O estádio estava muito belo com isqueiros, fogueiras e lanternas acesas. Até a luz voltar agente não sabia do estratagema feirense. Nesta hora passamos por momentos de tensão e hilariedade. Acho que a torcida vaiava e xingava o pessoal do Fluminense(chamando-os de fujões) porque não tinha certeza do que ia ocorrer. O campo encheu de radialistas, dirigentes e policiais.
Isso se arrastou até que o juiz paulista Edmundo Lima Filho, passou a contar os quinze minutos regulamentares esperando o Fluminense voltar a campo pra continuar o jogo. Aí a torcida contou o tempo junto. O juiz, no fim da contagem, encerrou o jogo e fez constar na súmula o abandono.
O Vitória conquistava o seu segundo “bi” na Fonte Nova, um quarto de século depois do início do golpe de 64. Entre os novos campeões havia o goleiro Ronaldo, o meia Hugo, e os atacantes André Carpes e Roberto Gaúcho.

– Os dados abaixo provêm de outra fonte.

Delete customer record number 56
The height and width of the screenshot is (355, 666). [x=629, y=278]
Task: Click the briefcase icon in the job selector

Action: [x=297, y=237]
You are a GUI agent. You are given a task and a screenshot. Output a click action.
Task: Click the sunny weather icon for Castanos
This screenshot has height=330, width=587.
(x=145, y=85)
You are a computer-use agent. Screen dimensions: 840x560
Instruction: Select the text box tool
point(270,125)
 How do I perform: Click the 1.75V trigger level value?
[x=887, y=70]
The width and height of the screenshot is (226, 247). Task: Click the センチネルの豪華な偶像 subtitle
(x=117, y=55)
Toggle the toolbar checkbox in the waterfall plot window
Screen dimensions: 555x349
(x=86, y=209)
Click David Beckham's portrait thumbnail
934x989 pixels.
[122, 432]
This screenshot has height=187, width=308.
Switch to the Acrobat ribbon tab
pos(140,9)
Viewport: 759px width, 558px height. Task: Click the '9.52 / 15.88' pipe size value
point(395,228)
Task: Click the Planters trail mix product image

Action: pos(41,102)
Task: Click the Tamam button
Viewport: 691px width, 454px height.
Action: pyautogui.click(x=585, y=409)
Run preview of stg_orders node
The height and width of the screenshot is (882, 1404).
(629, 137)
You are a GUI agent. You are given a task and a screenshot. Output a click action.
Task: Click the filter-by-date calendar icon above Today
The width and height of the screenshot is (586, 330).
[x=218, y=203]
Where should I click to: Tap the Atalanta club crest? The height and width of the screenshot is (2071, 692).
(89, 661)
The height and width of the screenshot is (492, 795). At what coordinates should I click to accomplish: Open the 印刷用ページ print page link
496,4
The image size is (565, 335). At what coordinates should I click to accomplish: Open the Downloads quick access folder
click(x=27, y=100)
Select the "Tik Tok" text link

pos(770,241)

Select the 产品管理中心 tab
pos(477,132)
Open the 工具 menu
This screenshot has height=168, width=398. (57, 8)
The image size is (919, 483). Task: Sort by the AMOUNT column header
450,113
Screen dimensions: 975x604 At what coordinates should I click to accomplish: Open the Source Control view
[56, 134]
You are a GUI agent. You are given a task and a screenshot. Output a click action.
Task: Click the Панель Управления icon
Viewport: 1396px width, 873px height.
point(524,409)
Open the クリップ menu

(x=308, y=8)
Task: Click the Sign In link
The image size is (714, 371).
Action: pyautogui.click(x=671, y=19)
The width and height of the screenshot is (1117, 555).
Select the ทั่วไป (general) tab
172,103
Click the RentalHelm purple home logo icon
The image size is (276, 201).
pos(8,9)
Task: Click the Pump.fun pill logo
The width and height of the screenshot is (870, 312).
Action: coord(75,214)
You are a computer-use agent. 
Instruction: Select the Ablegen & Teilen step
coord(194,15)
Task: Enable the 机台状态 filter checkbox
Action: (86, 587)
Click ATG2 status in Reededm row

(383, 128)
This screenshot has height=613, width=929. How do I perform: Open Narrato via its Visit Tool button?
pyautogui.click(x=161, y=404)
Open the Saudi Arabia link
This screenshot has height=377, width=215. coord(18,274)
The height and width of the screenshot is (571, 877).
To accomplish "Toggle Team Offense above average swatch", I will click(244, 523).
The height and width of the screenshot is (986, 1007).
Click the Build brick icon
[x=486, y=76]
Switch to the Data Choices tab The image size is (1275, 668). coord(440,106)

Até aquele tempo ainda se permitia a comemoração de alguns torcedores dentro do campo. Lembro-me da vibração com a “volta olímpica” dos jogadores, mas nunca pensei que aquela seria a última vez que vibraria com um título na Fonte Nova. Naquele tempo já havíamos começado a comparecer ao Barradão. Anos antes este tinha sido inaugurado num jogo contra um time estrangeiro, e recentemente um jogo contra o Santos inaugurou a iluminação. No ano que vem começaríamos a fazer alguns jogos do campeonato ali embora demorasse mais algum tempo pra lá ser o nosso mando de campo.
Quanto a mim logo depois da decisão já me inseria nos preparativos da Greve Nacional das categorias em luta, que reunia a CUT, a CGT e a recém-fundada Central Geral dos Trabalhadores. Mas isso é assunto pra outro dia!